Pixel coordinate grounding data
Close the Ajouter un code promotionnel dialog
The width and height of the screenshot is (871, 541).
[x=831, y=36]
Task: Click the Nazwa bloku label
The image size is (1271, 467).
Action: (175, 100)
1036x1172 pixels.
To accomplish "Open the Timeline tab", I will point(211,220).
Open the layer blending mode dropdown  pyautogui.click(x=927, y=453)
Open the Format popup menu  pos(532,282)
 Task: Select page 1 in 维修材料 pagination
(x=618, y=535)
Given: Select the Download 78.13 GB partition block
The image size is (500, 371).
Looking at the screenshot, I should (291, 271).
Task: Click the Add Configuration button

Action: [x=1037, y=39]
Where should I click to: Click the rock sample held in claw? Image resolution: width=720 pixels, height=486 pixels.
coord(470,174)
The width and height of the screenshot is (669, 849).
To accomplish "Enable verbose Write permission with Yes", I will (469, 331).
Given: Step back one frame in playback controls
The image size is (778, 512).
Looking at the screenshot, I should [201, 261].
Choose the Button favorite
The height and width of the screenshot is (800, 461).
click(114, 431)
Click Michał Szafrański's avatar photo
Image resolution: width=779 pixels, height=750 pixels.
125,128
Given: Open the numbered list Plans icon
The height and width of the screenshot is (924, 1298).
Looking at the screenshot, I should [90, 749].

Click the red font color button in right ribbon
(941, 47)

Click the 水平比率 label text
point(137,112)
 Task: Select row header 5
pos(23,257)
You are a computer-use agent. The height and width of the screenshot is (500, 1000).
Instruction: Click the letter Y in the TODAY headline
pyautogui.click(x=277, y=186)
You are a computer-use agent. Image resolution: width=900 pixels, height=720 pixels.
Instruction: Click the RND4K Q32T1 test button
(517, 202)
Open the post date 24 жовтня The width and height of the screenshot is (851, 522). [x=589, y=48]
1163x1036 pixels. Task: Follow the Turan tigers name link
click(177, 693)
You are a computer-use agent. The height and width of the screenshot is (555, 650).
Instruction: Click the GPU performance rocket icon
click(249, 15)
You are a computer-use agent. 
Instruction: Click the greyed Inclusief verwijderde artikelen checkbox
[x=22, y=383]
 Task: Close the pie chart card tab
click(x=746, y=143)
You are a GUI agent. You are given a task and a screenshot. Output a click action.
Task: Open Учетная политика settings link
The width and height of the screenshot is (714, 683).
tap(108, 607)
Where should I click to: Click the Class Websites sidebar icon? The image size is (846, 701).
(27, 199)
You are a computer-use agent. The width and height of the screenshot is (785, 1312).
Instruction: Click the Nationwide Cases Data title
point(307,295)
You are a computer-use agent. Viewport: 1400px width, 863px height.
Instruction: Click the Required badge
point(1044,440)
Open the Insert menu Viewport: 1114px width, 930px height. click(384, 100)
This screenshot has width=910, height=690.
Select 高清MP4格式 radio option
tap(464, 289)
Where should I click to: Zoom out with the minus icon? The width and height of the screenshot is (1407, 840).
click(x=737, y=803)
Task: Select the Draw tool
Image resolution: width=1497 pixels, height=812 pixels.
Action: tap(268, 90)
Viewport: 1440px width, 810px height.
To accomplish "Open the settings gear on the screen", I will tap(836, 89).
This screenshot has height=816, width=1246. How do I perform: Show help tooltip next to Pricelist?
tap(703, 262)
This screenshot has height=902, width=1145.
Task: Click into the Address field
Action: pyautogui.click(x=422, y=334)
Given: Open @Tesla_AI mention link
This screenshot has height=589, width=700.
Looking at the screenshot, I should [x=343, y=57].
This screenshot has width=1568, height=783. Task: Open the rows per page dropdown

* _Task requirements_
Would you copy each line of the data exactly as it appears above?

* _Exercise result_
Close the Ajouter un code promotionnel dialog
The width and height of the screenshot is (871, 541).
[x=831, y=36]
Task: Click the Nazwa bloku label
The image size is (1271, 467).
Action: (175, 100)
1036x1172 pixels.
To accomplish "Open the Timeline tab", I will point(211,220).
Open the layer blending mode dropdown  pyautogui.click(x=927, y=453)
Open the Format popup menu  pos(532,282)
 Task: Select page 1 in 维修材料 pagination
(x=618, y=535)
Given: Select the Download 78.13 GB partition block
The image size is (500, 371).
Looking at the screenshot, I should (291, 271).
Task: Click the Add Configuration button

Action: [x=1037, y=39]
Where should I click to: Click the rock sample held in claw? Image resolution: width=720 pixels, height=486 pixels.
coord(470,174)
The width and height of the screenshot is (669, 849).
To accomplish "Enable verbose Write permission with Yes", I will (469, 331).
Given: Step back one frame in playback controls
The image size is (778, 512).
Looking at the screenshot, I should [201, 261].
Choose the Button favorite
The height and width of the screenshot is (800, 461).
click(114, 431)
Click Michał Szafrański's avatar photo
Image resolution: width=779 pixels, height=750 pixels.
125,128
Given: Open the numbered list Plans icon
The height and width of the screenshot is (924, 1298).
Looking at the screenshot, I should [90, 749].

Click the red font color button in right ribbon
(941, 47)

Click the 水平比率 label text
point(137,112)
 Task: Select row header 5
pos(23,257)
You are a computer-use agent. The height and width of the screenshot is (500, 1000).
Instruction: Click the letter Y in the TODAY headline
pyautogui.click(x=277, y=186)
You are a computer-use agent. Image resolution: width=900 pixels, height=720 pixels.
Instruction: Click the RND4K Q32T1 test button
(517, 202)
Open the post date 24 жовтня The width and height of the screenshot is (851, 522). [x=589, y=48]
1163x1036 pixels. Task: Follow the Turan tigers name link
click(177, 693)
You are a computer-use agent. The height and width of the screenshot is (555, 650).
Instruction: Click the GPU performance rocket icon
click(249, 15)
You are a computer-use agent. 
Instruction: Click the greyed Inclusief verwijderde artikelen checkbox
[x=22, y=383]
 Task: Close the pie chart card tab
click(x=746, y=143)
You are a GUI agent. You are given a task and a screenshot. Output a click action.
Task: Open Учетная политика settings link
The width and height of the screenshot is (714, 683).
tap(108, 607)
Where should I click to: Click the Class Websites sidebar icon? The image size is (846, 701).
(27, 199)
You are a computer-use agent. The width and height of the screenshot is (785, 1312).
Instruction: Click the Nationwide Cases Data title
point(307,295)
You are a computer-use agent. Viewport: 1400px width, 863px height.
Instruction: Click the Required badge
point(1044,440)
Open the Insert menu Viewport: 1114px width, 930px height. click(384, 100)
This screenshot has width=910, height=690.
Select 高清MP4格式 radio option
tap(464, 289)
Where should I click to: Zoom out with the minus icon? The width and height of the screenshot is (1407, 840).
click(x=737, y=803)
Task: Select the Draw tool
Image resolution: width=1497 pixels, height=812 pixels.
Action: tap(268, 90)
Viewport: 1440px width, 810px height.
To accomplish "Open the settings gear on the screen", I will tap(836, 89).
This screenshot has height=816, width=1246. How do I perform: Show help tooltip next to Pricelist?
tap(703, 262)
This screenshot has height=902, width=1145.
Task: Click into the Address field
Action: pyautogui.click(x=422, y=334)
Given: Open @Tesla_AI mention link
This screenshot has height=589, width=700.
Looking at the screenshot, I should [x=343, y=57].
This screenshot has width=1568, height=783. Task: Open the rows per page dropdown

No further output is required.